New antibiotic class effective against multidrug-resistant bacteria

Pressmeddelande

Scientists at Uppsala University have discovered a new class of antibiotics with potent activity against multi-drug resistant bacteria, and have shown that it cures bloodstream infections in mice. The new antibiotic class is described in an article in the scientific journal PNAS.

Peer review/Experimental study/Animals

Antibiotics are the foundation of modern medicine and over the last century have dramatically improved the lives of people around the world. Nowadays we tend to take antibiotics for granted and rely heavily on them to treat or prevent bacterial infections, including for example, to reduce the risk of infections during cancer therapy, during invasive surgery and transplants, and in mothers and preterm babies. Increasingly though, the global rise in antibiotic resistance threatens their effectiveness. In order to ensure access to effective antibiotics in the future, development of novel therapeutics to which there is no existing resistance is essential.

Researchers at Uppsala University have recently published their work in the Proceedings of the National Academy of Sciences of the USA describing a new class of antibiotics developed as a part of multi-national consortia. The class of compounds they describe target a protein, LpxH, which is used in a pathway by Gram-negative bacteria to synthesize their outermost layer of protection from the environment, called lipopolysaccharide. Not all bacteria produce this layer, but those that do include the organisms that have been identified by the World Health Organization as being the most critical to develop novel treatments for, including Escherichia coli and Klebsiella pneumoniae that have already developed resistance to available antibiotics.
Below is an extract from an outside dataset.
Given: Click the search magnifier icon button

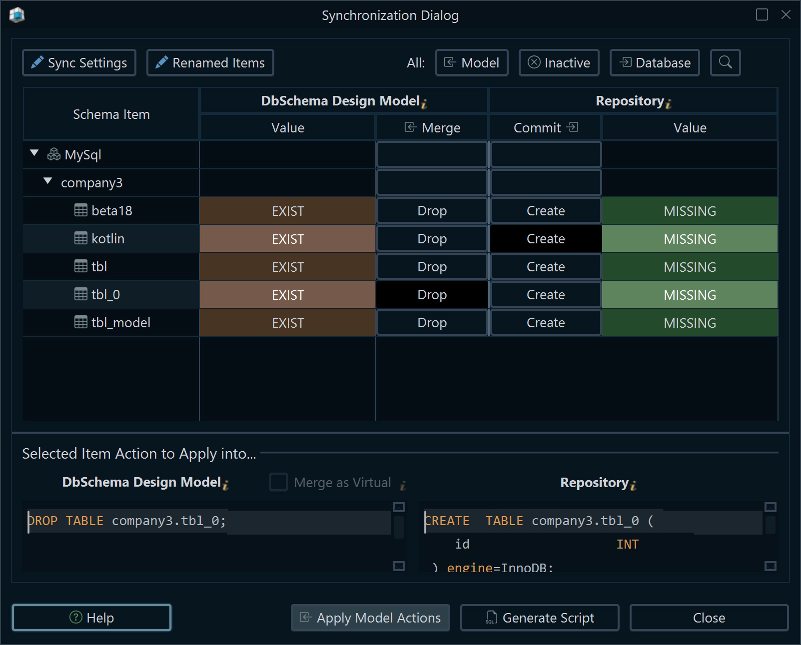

The researchers were able to show that this new antibiotic class is highly active against multidrug-resistant bacteria and was able to treat bloodstream infections in a mouse model, demonstrating the promise of this class. Importantly, since this compound class is completely new and the protein LpxH has not yet been exploited as a target for antibiotics there is no pre-existing resistance to this class of compounds. This is in contrast to the many ‘me-too’ antibiotics of existing classes currently in clinical development. While the current results are very promising there will be considerable additional work required before compounds of this class will be ready for clinical trials.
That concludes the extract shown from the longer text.